### Problem requirements
Copy the rows below word for word, starting with the first line and going on through the line with "center [877, 303].".

### Data rows
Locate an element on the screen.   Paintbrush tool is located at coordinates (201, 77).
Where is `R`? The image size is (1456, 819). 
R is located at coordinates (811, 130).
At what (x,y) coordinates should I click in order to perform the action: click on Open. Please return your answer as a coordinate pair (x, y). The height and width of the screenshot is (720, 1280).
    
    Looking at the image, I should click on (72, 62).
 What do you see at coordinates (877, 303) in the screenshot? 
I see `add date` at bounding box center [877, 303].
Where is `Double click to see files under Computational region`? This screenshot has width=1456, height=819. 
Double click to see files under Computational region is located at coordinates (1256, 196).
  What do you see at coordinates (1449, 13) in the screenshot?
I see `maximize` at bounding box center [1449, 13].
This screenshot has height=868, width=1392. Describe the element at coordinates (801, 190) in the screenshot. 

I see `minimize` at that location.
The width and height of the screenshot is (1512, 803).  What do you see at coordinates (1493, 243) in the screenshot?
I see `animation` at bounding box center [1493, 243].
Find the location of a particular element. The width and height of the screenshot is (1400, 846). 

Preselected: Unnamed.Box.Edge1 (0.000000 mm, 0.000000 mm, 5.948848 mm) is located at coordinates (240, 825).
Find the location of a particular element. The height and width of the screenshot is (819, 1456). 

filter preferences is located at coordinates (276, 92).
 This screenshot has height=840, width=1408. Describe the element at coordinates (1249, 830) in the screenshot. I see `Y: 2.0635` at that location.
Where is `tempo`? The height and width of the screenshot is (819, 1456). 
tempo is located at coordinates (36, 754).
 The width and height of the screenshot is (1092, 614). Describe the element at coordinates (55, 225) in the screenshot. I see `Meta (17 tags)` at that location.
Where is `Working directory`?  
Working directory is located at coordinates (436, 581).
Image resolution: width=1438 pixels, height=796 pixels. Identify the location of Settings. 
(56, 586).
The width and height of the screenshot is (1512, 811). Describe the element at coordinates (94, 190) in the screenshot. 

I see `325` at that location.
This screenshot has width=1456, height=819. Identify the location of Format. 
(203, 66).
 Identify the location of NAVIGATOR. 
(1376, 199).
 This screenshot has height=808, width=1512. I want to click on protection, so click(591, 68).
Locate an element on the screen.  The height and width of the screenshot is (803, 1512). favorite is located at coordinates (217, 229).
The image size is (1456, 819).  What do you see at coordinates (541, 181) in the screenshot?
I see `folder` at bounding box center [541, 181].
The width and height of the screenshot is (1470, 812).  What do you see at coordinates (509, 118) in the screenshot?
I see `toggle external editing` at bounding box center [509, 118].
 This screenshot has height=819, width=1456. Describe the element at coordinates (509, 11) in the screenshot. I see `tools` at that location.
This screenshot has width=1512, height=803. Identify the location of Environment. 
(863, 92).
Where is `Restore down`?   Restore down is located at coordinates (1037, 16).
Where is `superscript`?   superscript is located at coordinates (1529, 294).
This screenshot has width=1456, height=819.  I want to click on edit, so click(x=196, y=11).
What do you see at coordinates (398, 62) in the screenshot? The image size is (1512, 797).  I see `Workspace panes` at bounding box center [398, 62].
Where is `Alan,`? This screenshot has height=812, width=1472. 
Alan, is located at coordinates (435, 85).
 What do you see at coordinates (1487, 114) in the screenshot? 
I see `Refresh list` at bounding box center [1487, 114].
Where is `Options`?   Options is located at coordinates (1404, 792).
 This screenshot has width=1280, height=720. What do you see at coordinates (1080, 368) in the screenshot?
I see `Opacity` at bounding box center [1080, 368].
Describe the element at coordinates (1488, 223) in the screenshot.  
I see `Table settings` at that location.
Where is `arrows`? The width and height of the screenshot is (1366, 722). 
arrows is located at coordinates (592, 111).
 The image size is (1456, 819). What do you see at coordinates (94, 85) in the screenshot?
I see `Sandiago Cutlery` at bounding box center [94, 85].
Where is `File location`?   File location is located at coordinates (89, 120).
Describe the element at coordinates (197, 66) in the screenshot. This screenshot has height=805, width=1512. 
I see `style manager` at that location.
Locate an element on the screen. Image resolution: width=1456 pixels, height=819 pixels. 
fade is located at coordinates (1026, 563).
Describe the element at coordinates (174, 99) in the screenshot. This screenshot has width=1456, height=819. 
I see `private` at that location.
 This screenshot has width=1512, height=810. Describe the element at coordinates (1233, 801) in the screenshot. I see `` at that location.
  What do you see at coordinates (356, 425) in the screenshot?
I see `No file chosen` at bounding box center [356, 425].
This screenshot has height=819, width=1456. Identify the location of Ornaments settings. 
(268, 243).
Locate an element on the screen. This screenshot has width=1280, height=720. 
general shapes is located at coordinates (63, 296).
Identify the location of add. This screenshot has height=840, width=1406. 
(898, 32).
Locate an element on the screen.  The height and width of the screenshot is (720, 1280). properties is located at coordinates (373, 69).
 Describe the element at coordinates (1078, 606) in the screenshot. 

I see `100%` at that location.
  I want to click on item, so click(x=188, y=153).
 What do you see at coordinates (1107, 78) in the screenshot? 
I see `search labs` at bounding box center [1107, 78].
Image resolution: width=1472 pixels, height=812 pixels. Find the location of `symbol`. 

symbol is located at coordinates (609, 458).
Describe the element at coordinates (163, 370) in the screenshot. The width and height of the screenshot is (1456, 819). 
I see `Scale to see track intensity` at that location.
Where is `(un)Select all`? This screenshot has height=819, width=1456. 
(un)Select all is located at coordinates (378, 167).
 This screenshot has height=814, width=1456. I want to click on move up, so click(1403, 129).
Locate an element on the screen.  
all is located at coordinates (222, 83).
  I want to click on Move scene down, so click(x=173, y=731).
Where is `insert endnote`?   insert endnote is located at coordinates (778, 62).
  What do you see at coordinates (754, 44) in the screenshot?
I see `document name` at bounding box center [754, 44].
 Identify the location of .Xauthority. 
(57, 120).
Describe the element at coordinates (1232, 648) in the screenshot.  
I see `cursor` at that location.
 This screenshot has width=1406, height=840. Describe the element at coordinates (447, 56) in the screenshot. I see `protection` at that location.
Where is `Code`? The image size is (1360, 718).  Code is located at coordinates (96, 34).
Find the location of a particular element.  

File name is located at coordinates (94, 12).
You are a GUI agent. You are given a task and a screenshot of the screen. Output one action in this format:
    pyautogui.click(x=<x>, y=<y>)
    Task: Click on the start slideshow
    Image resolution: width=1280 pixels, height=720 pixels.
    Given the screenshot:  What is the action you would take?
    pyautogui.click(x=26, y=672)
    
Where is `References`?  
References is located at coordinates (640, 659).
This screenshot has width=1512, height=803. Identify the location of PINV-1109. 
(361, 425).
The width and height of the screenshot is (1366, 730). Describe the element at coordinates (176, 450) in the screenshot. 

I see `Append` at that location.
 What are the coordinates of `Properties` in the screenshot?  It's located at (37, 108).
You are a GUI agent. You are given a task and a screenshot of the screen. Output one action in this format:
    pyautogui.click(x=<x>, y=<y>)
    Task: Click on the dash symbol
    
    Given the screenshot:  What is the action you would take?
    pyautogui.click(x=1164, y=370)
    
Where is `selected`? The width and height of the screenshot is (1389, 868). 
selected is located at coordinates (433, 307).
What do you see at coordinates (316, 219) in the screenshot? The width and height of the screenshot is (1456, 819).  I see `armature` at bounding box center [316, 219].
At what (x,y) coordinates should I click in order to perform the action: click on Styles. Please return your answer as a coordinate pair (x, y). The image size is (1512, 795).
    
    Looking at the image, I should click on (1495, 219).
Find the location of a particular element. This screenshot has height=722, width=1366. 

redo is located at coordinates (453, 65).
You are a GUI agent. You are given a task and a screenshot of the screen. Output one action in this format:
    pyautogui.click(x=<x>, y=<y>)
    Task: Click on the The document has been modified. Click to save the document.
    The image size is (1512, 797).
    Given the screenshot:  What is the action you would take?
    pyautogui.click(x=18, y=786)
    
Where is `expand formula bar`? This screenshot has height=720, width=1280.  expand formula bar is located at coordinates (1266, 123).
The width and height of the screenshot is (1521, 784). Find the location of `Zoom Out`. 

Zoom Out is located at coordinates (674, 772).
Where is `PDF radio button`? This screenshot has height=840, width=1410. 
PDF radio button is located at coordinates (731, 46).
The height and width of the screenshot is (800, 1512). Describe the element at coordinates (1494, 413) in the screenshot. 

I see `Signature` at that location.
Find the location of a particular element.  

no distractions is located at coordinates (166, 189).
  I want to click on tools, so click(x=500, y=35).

### Exercise solution
Locate an element on the screen.   Paintbrush tool is located at coordinates (201, 77).
Where is `R`? The image size is (1456, 819). 
R is located at coordinates (811, 130).
At what (x,y) coordinates should I click in order to perform the action: click on Open. Please return your answer as a coordinate pair (x, y). The height and width of the screenshot is (720, 1280).
    
    Looking at the image, I should click on (72, 62).
 What do you see at coordinates (877, 303) in the screenshot? 
I see `add date` at bounding box center [877, 303].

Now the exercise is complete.